---------- The data

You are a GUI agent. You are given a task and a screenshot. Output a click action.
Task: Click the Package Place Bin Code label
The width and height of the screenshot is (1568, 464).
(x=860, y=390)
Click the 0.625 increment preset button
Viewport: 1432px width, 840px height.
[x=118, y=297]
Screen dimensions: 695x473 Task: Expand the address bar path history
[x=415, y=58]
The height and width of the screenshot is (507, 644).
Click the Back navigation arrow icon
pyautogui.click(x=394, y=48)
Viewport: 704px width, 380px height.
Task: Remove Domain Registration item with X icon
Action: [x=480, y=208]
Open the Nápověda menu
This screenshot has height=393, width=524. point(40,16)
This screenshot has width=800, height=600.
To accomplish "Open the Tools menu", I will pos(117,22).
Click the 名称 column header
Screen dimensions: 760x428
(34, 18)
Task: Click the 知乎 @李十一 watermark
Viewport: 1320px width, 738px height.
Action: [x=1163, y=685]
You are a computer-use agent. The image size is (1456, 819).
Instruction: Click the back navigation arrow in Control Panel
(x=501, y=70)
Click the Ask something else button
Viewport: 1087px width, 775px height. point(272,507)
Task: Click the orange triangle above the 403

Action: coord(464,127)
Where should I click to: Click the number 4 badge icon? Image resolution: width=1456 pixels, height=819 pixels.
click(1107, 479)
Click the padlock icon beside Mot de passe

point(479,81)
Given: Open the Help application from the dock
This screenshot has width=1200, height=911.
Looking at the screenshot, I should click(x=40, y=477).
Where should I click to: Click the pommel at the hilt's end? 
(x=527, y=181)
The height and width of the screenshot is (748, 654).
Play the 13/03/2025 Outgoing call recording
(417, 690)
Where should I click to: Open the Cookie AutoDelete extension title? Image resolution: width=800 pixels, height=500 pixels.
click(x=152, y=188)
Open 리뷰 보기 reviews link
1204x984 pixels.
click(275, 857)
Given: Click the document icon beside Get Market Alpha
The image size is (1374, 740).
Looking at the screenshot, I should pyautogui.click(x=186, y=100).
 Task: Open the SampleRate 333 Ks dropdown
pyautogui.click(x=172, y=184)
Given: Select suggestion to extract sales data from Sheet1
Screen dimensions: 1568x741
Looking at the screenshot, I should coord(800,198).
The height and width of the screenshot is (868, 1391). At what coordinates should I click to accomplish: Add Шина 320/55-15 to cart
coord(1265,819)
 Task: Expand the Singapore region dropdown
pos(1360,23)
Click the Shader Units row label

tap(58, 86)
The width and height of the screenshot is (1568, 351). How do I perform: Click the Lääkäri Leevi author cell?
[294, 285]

--------------------

Show every line in the entries above that contains the string "agent".

_Problem solution:_
You are a GUI agent. You are given a task and a screenshot. Output a click action.
You are a computer-use agent. The image size is (1456, 819).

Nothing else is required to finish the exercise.